The full ID of the document will be _local/thali_<peer ID>
where thali is just the string ‘thali’ and peer ID is the device’s public key (which is currently the only public key we have) encoded as a Base64 URL safe encoded value. See PubKe syntax as defined here and then base64 url safe encode it.
Inside that document we will create a JSON object which contains the property “lastSyncedSequenceNumber” with a number as a value recording the last sequence on the host device that the remote device claims to have synch’d to. Note that unrecognized properties in this document MUST be ignored.
Now the host device can track changes on that document for each of the peers it cares about and if the number recorded there is lower than the current sequence number then the host device can advertise for those peers.
Isn’t this inefficient for shared databases?
Imagine we have peers A, B and C. They all share exactly the same database and are synching it between each other. Now imagine a situation where A has synch’d with B and vice versa. Some time later, during which time neither A nor B made any changes to their own local databases, both A and B sync with C.
The end result is that A and B actually still have identical databases but there is no way for them to know that. All A knows is that it’s in sync with C and that the last sequence number recorded on it by B isn’t high enough. The same will go for B in regards to A. So now both A and B are going to advertise for each other.
The good news is that the CouchDB protocol will quickly figure out what happened and nothing more than a changes document should be sent. The bad news is that in many cases it’s relatively expensive to set up a peer to peer link and it really sucks to do so when you aren’t going to achieve anything useful (e.g. A and B will discover that their databases are already identical). But fixing this is actually quite complex.
We can think of a CouchDB database as essentially being a list of keys with an array of revision IDs. This is what is moved in the changes document. So if we could somehow fingerprint the whole then we could check that fingerprint and if they are identical then we can skip synching. This is doable but it’s expensive and requires all sorts of fun data structures (I’m thinking a merckle tree) and so probably isn’t worth the effort. The point of this being that we could have a single relatively short value we could use in discovery to figure out if there is any work to do.
There are other approaches like listing who one has sync’d with lately and how far (much easier to implement) but this has privacy implications and again it’s not clear if it’s worth the effort.
So we’ll see, if this problem is causing real problems then we cna probably figure something out.
Can’t B effectively force A to advertise for it forever?
Yes. B can just never update the _local/thali_<peerId>
document and so A will advertise for B forever. In the long term, since advertising space (and battery life) isn’t infinite we expect devices to pick a subset of folks they could notify to actually advertise.

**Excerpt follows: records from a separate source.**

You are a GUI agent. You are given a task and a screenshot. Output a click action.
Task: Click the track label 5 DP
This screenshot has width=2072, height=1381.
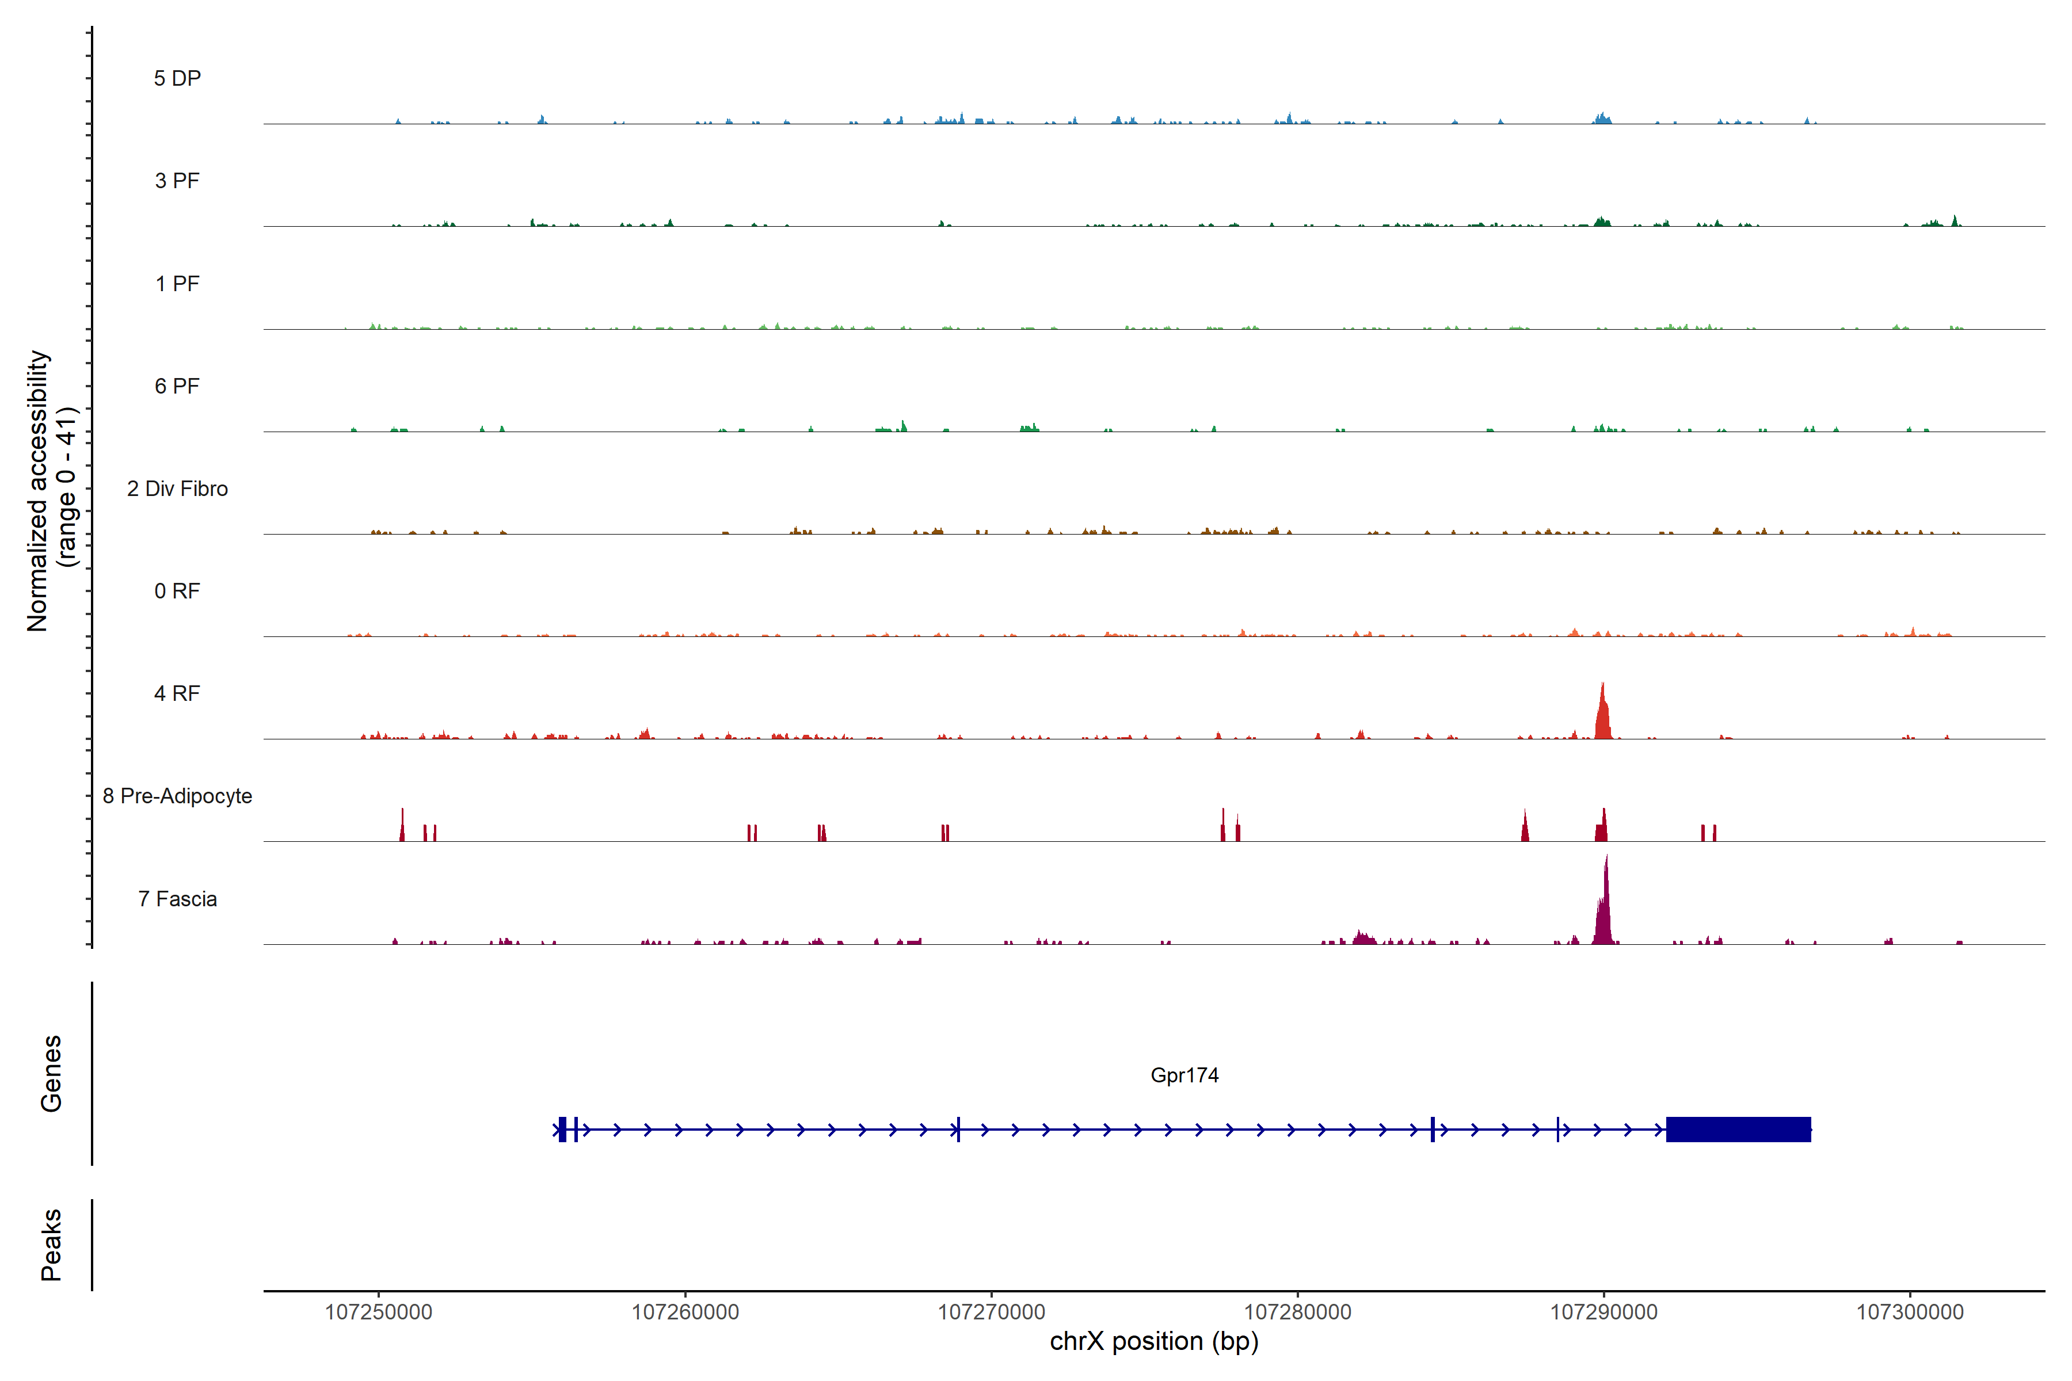click(x=177, y=78)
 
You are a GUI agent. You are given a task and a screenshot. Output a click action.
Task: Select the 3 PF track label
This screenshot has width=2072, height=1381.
click(x=177, y=181)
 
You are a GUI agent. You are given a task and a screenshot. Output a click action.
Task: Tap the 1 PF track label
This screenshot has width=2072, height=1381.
click(x=177, y=284)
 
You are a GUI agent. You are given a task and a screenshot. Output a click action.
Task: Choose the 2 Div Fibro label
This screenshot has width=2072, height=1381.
click(x=177, y=489)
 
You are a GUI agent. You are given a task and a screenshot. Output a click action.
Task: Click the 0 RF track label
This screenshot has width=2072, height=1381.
click(x=177, y=591)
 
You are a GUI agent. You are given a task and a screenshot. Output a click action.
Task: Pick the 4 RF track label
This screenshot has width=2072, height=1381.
click(x=177, y=693)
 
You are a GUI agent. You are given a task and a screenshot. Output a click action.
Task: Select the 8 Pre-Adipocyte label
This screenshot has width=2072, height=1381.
click(x=177, y=796)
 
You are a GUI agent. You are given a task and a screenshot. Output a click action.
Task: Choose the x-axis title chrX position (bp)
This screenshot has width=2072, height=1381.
click(x=1154, y=1341)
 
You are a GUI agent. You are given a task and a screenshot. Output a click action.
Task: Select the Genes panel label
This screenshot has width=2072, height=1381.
click(x=51, y=1074)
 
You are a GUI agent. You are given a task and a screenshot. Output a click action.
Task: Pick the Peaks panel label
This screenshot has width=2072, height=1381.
click(x=51, y=1245)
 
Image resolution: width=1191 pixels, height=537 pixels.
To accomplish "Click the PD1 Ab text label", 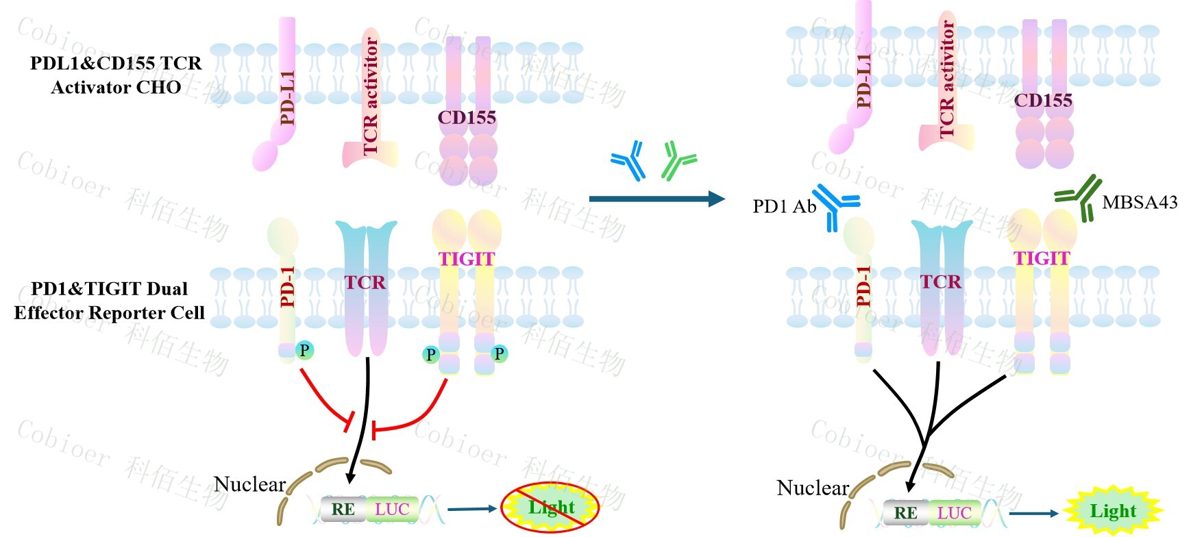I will click(784, 206).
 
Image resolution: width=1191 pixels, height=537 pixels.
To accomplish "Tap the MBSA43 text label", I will click(1140, 202).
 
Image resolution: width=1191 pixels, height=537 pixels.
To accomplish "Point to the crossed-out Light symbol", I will click(550, 508).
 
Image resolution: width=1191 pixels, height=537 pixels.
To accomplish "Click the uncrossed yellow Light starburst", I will click(1112, 511).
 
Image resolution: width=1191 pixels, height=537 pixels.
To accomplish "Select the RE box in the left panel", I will click(343, 509).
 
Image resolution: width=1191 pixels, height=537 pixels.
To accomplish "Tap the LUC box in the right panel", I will click(954, 512).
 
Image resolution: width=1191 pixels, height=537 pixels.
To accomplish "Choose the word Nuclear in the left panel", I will click(249, 484).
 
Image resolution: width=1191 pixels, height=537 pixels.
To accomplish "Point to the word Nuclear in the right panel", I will click(812, 488).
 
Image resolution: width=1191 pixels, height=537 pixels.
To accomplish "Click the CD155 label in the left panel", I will click(467, 118).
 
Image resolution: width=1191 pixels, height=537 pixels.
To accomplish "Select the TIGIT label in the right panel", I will click(1042, 258).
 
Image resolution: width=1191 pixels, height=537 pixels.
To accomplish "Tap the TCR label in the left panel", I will click(365, 282).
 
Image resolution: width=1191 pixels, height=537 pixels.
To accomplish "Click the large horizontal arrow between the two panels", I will click(656, 199).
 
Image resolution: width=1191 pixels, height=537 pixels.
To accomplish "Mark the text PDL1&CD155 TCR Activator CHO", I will click(116, 75).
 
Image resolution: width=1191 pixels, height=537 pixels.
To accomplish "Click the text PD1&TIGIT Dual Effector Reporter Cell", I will click(110, 301).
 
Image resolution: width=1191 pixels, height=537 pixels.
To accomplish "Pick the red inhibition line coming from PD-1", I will click(326, 400).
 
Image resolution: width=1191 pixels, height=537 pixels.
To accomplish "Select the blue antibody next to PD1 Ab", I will click(835, 205).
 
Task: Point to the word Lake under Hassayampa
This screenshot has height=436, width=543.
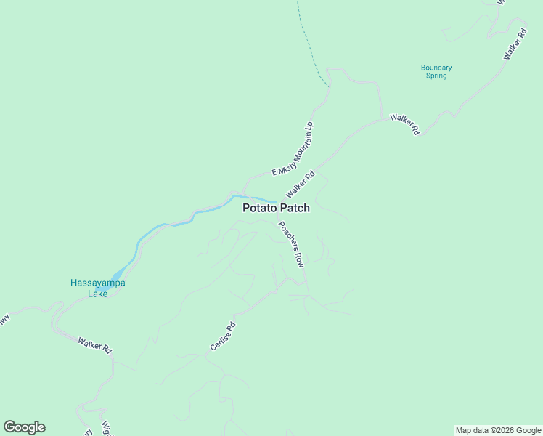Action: [97, 294]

So if B never seems to pick anything up then it’s likely to get put lower and lower on the list until it falls off.
Now if B does something dirty like synch data but not update _local/thali_<peerId>
this is potentially detectable by A. It can see that B is making GET requests but the sequence number never changes. This would mark B as a bad player.
But the more interesting question is - who cares? The main use of this attack is to let B (or its confederates, if B is willing to share its private key) find A. But B could accomplish this just as easily by just advertising for A.
So it’s not clear if this attack actually accomplishes anything.